#### EXERCISE AIM
Could you rewrite the data starting at the line containing "The image size is (900, 1126)." and ending at the end of the data, replacing "location" with "position" and changing nothing else? Leave the pictures out of your answer.

#### DATASET EXTRACT
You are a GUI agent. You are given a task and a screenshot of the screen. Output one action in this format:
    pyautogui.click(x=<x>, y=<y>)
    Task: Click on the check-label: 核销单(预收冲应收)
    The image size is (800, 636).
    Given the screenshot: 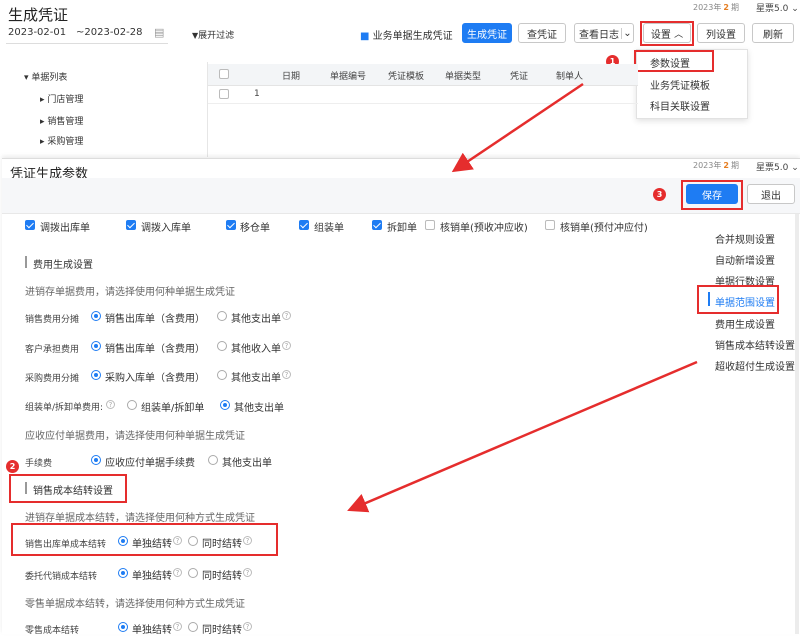 What is the action you would take?
    pyautogui.click(x=484, y=228)
    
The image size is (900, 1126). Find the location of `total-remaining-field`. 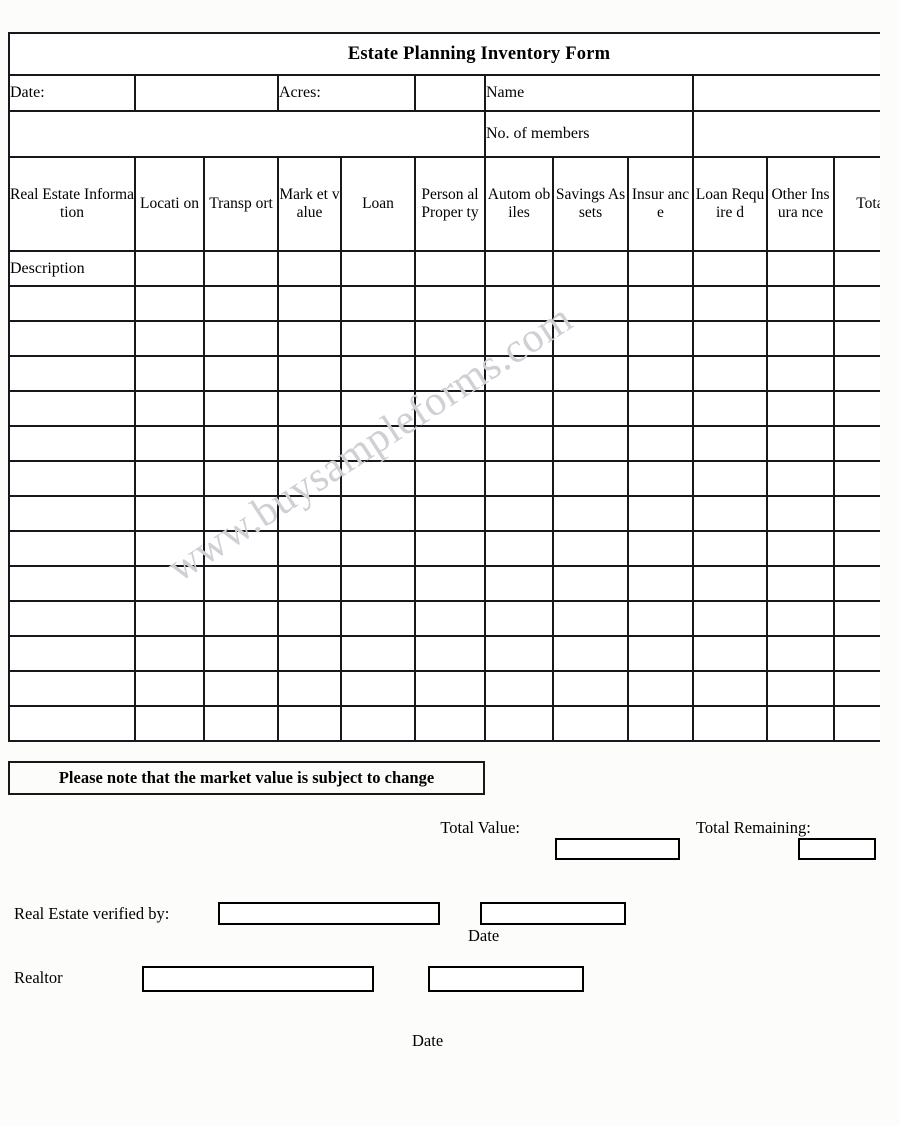

total-remaining-field is located at coordinates (837, 849).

#### ANSWER SPACE
The image size is (900, 1126). Find the position of `total-remaining-field`. 

total-remaining-field is located at coordinates (837, 849).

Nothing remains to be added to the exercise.